Yagel stresses that the research is still early phase. We don’t know yet, for example, how to turn on the pregnancy-enhancing function of natural killer cells in first pregnancies.

The ultimate goal “is to develop a test to screen for risk factors,” Yagel tells ISRAEL21c. By understanding how natural killer cells work, “we can ask what’s missing in first pregnancies and eventually give some treatment.”

One possibility the researchers suggest: artificial expansion or manipulation of natural killer cells during a woman’s menstrual cycle prior to pregnancy. That’s possible because natural killer cells with their “memory” function accumulate in menstrual blood.

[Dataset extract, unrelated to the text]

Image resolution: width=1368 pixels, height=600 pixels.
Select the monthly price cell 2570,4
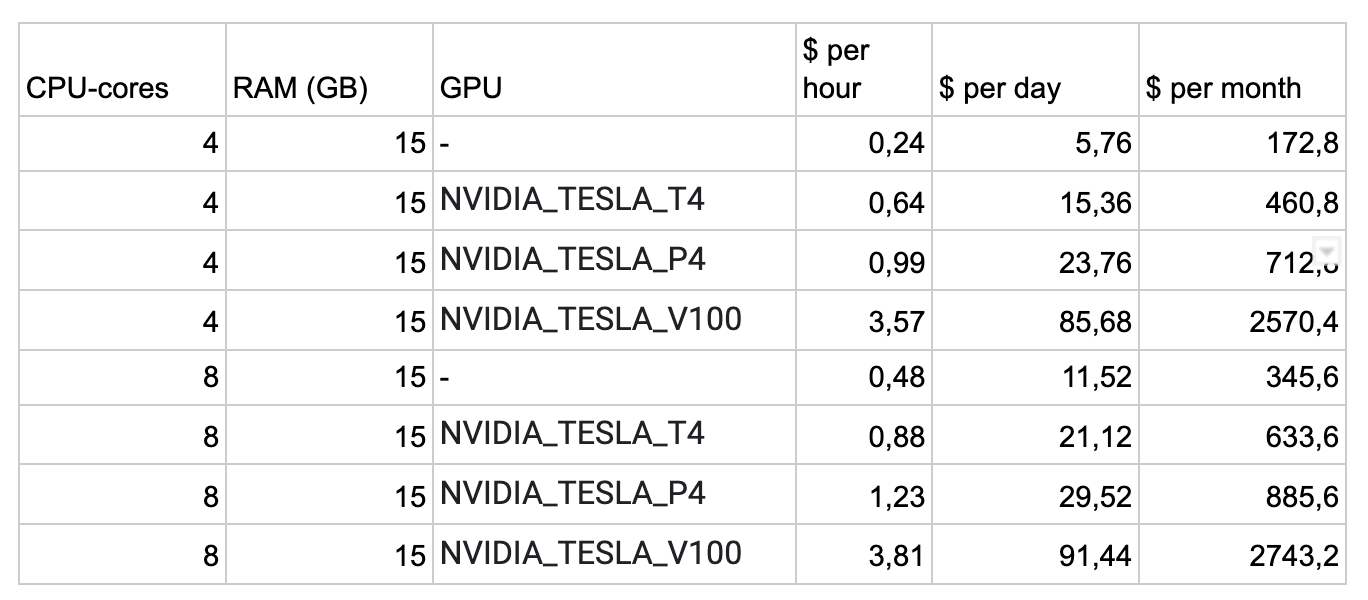coord(1242,320)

“The cells seem to be ‘waiting’ for the next pregnancy,” Yagel says.

Moriya Gamliel, who did most of the heavy lifting for the current research as part of her PhD thesis and is the lead author of the article in Immunity, holds out a tantalizing direction for future research.

“We will try to convert the precursors of these memory natural killer cells — which are found in the uterus between pregnancies — into fully functional ‘memory’ cells that can theoretically be used to treat cases with poor placenta development or even diseases outside of pregnancy,” Gamliel explains.

That said, “What we’ve done so far is not sufficient to make commercial tests,” Yagel adds, and there’s much more work for Yagel, Gamliel and the team to do.

The just-completed study took six years of painstaking work, including analyzing tissue samples from more than 450 pregnancies.

We asked Gamliel what she felt were the most surprising results of the research. “That this finding is independent of epidemiological data such as maternal age or weeks of pregnancy,” she tells ISRAEL21c. “It doesn’t even require reaching full term in previous pregnancies.”

As long as the pregnancy lasted through the first trimester, “you still have these memory cells.”

Other team members in the project came from across departments at the Hebrew University, including the Foundation Laboratories at the Lautenberg Centre for Immunology and Cancer Research, the Magda and Richard Hoffman Center for Human Placenta Research, the Department of Obstetrics and Gynecology, and the Department of Developmental Biology and Cancer Research. Additional research support was provided by the Department of Molecular Genetics and the Department of Immunology at the Weizmann Institute of Science in Rehovot.